Megan, Firefly, and the ponies Applejack, Twilight, and Bow Tie go to see the Moochick, who has magic powers and might know how to defeat Tirac. On the way, Applejack falls off a bridge into the river and Megan jumps after her, from which they are rescued by the Sea Ponies, who tell them to call on them if they need help again. Megan and the ponies find the Moochick, who says that to defeat Tirac they must take away his Rainbow of Darkness, which gives him his power. He also gives them the Rainbow of Light, which can help defeat Tirac.

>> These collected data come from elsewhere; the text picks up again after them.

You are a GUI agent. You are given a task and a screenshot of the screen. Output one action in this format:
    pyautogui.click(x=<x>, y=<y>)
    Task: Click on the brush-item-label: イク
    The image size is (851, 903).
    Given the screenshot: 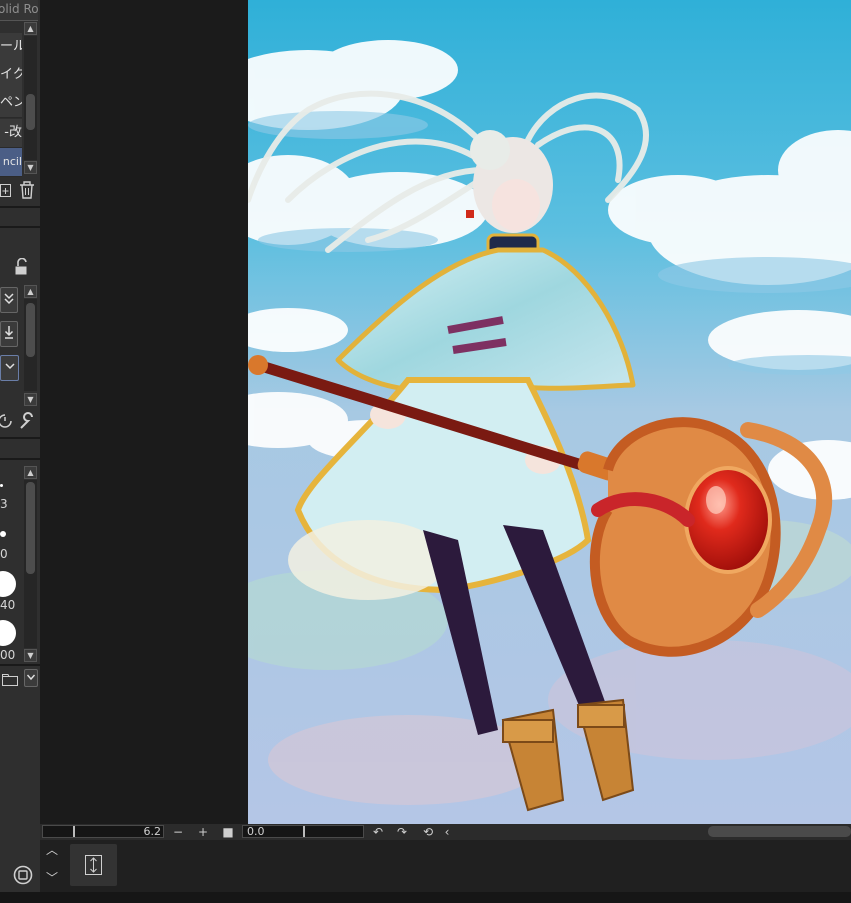 What is the action you would take?
    pyautogui.click(x=11, y=74)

Arriving at Midnight Castle, Megan and the ponies cross the moat of raging water with help from the Sea Ponies. Meanwhile, Scorpan fails to get a fourth pony for Tirac, who threatens Spike again. Scorpan releases Spike and Ember from the dungeons. Applejack is captured by Tirac, who turns her into a dragon. Scorpan enters, attacks Tirac's guards, and runs outside with Megan and the ponies. With four corrupted ponies, Tirac rides his Chariot of Darkness. Tirac defeats Scorpan, nearly killing him, while Megan rides Firefly and knocks the Rainbow of Darkness out of Tirac's hand. The ponies fight Tirac's guards over the Rainbow of Darkness, but in the end, Tirac gets it back. Megan unleashes the Rainbow of Light, which is actually very small and does nothing at first. Tirac uses the Rainbow of Darkness on the Rainbow of Light, which fights back, overpowers the Rainbow of Darkness, and destroys Tirac. Everything Tirac transformed with the Rainbow of Darkness is restored to its original state, including the ponies and Scorpan, whose original form is a human prince. Spike, however, has always been a dragon.

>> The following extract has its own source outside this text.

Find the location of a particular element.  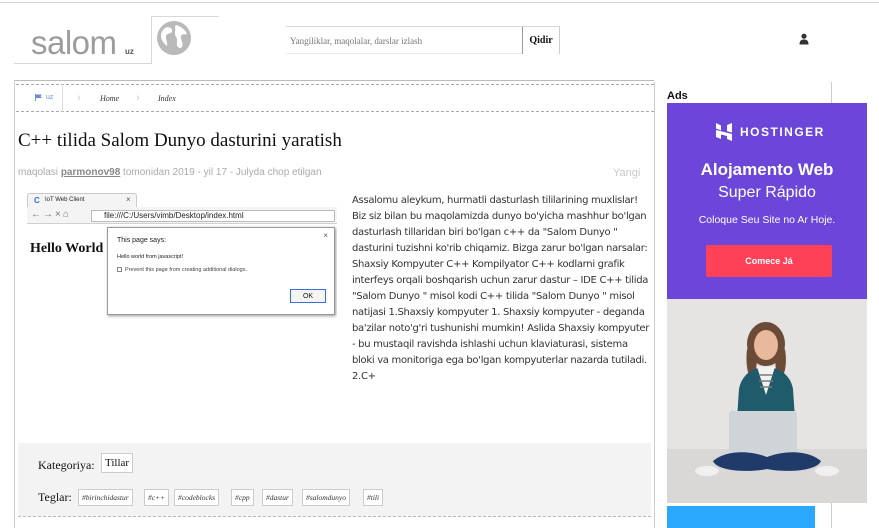

globe-icon is located at coordinates (174, 38).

As the credits roll, Firefly carries Megan back home where she hugs her own pony, T.J.

== Voice cast ==
- Sandy Duncan as Firefly, Medley
- Tony Randall as The Moochick
- Charlie Adler as Spike
- Tammy Amerson as Megan
- Fran Brill as Applejack
- Victor Caroli as Tirac
- Laura Dean as Twilight, Bow Tie and Cotton Candy
- Carol Goodheart
- Lani Groves as Wavedancer
- Yolanda Brica Lee Lewis
- Lynne Lipton as Ember
- Ullanda McCullough as Seawinkle
- Gerrianne Raphael as Sealight
- Ron Taylor as Scorpan/The Prince

== Musical numbers ==
1. "My Little Pony Opening Chorus"
2. "Dancing On Air" - Firefly and Megan (sung by Sandy Duncan and Tammy Amerson)
3. "Call Upon the Sea Ponies" - Sea Ponies (sung by Ullanda McCullough, Lani Groves, and Gerriane Raphael)
4. "Little Piece of Rainbow" - Moochick (sung by Tony Randall)
5. "My Little Pony Closing Chorus"

== Impact ==
=== My Little Pony 'n Friends airing ===
The special was edited into a two part episode of My Little Pony 'n Friends television series and re-titled "Escape from Midnight Castle". The opening animated sequence with narrated voice-actor credits, as well as its end credits, were removed and replaced with the standard 1986 TV series opening/closing. Also omitted is the two and a half-minute animated musical number "Little Piece of Rainbow", sung by Tony Randall. The episode aired at the end of the TV show's first season, in November 1986. A similar edit was done to the follow-up 1985 TV special, Escape from Catrina, which aired at the end of the second season as "Escape from Katrina".

=== Inspiration for Friendship Is Magic ===
Lauren Faust got much inspiration for My Little Pony: Friendship Is Magic from this special, and the 1986 television series. She gave similar personalities to the new generation of ponies from the older series and specials, making them live on for a new generation. Tirac, renamed as Tirek, also appears in the series as a major antagonist, introduced in the two-part season 4 finale "Twilight's Kingdom" with a cameo appearance by Scorpan in the flashback sequence.